Vikings Should Resist One Offseason Temptation

Heading into the 2026 offseason, the Minnesota Vikings already have two veteran running backs under contract: Aaron Jones and Jordan Mason. They should resist the urge to add another, even if some prominent names will be available in free agency.
Minnesota needs cheap explosiveness and a controllable contract, not another veteran deal that burns cap.
Instead, the club should draft a running back, using capital somewhere between Round 1 and 4 to ensure it finds an impactful one.
Veteran RB Shopping Is the Wrong Fix for Vikings
No more veteran running backs in Minnesota — that is the request.

Youth Is the Solution at RB
From 2007 to 2022, the Vikings employed Adrian Peterson and Dalvin Cook at running back, an uninterrupted period of tailback majesty. Since Cook declined and left Minnesota after the 2022 campaign, Minnesota has opted not to use meaningful draft capital on a replacement, instead cycling through older running backs.
The plan has not worked.
Here’s the statistical evidence:
Vikings Rushing DVOA,
NFL Ranking,
in the Kevin O’Connell Era:
2022: 27th
2023: 27th
2024: 20th
2025: 17th
Head coach Kevin O’Connell is indeed improving his rushing offense, but a productive rookie running back could put those rankings into the Top 10. There’s little evidence to suggest that a tandem of Jones and Mason next year as the key solution would do much differently than this year’s average ranking.
It’s time to spend 1st-, 2nd-, 3rd-, or 4th-Round pick on a running back. Plain and simple. They’re out there.
Older Veterans Are Fine but Half-Measured
This article was not published to bash Jones or Mason. Those two are quite impressive, in fact.
But they will not get any better.
Running backs tend to be at their most electric from ages 21 to 25, and the Pro Bowl ones will stay productive until age 30 and perhaps beyond. Jones is far past his prime and is injury-prone to boot. Mason is probably the best RB2 you could build in a lab, knowing his role and breaking off consistent runs when his team needs him.
Still, using veteran retreads at running back for an offense that has struggled to run the ball efficiently is silly. It’s time to try something different, and the only recourse is to draft a rookie runner. Frankly, it’s not that complicated.
The Vikings have mostly all their draft picks this cycle, sans a 4th-Rounder shipped to Carolina in the abominable Adam Thielen trade. They’ll make up for that, though, with the Sam Darnold compensatory draft pick. Draft a running back. It’s simple.
The Free Agent Market Will Be Tempting
Free agency for running backs in 10 weeks will be quite fun, especially for dynasty fantasy football managers.
Before any teams release running backs between now and March, these tailbacks are scheduled to hit free agency:
- Tyler Allgeier
- Tyler Badie
- Nick Chubb
- J.K. Dobbins
- Rico Dowdle
- Austin Ekeler
- Travis Etienne
- Breece Hall
- Najee Harris
- Isiah Pacheco
- Sean Tucker
- Kenneth Walker
- Rachaad White
Men like Etienne, Hall, and Walker would look great in purple and gold — and probably thrive. But Minnesota is already on the hook for decent-sized contracts, the ones owned by Jones or Mason. The RB budget may be maxed out, particularly for a cash-strapped team.

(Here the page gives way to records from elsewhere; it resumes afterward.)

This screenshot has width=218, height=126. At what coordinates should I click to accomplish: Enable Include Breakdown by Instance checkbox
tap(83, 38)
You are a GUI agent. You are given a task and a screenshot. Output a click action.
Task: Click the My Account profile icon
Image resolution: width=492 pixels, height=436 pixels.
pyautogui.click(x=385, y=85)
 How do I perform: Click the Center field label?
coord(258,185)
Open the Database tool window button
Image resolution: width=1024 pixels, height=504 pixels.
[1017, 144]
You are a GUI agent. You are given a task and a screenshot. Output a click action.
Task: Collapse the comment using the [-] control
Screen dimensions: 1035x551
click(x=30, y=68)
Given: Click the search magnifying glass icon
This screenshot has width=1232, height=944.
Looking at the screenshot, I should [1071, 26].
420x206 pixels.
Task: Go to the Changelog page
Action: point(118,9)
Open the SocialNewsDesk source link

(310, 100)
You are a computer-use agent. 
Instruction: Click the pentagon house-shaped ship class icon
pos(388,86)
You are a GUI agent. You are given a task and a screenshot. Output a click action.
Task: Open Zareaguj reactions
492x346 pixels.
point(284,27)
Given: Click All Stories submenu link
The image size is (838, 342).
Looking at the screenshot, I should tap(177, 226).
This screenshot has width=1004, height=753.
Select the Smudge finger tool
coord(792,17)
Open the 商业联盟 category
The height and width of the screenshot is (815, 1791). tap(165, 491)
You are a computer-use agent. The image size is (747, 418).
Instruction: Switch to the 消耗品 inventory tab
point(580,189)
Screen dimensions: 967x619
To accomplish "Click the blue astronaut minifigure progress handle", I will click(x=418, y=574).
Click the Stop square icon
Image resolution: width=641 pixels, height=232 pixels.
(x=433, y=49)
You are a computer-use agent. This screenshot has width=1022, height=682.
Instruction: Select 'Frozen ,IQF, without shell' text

Rather than spending $12-$15 million per season on Hall, Minnesota should keep Jones and/or Mason, and — you guessed it — draft a rookie.
The Draft Options
Who can the Vikings draft? The crop isn’t quite the list from the 2025 class, which was ginormous in terms of RB talent. But these players will be available in April’s draft, nevertheless:
- Jeremiyah Love, Notre Dame (Round 1)
- Jadarian Price, Notre Dame (Round 3)
- Emmett Johnson, Nebraska (Round 3)
- Jonah Coleman, Washington (Round 3)
- Justice Haynes, Michigan (Round 4)
- Nick Singleton, Penn State (Round 4)
The rounds are merely estimations as of early January.

The Athletic‘s Alec Lewis said about Love specifically on his show this week, “Jeremiyah Love is the Notre Dame product who’s going to be a first-rounder and, by all accounts, is one of the premier players in this draft. It just becomes a question of whether he is going to be there when the Vikings are picking and, if he is, whether it makes sense for this Vikings team, given where the roster stands, to take a running back.”
“I have always been a best-player-available guy. If your confidence level that Jeremiyah Love is going to hit as a premium-style player is, let’s say, 70 percent, that is probably the route you should go.”
Overall, the Vikings will have about seven rookie names to choose from unless they decide to wait until the later rounds, which becomes a crapshoot.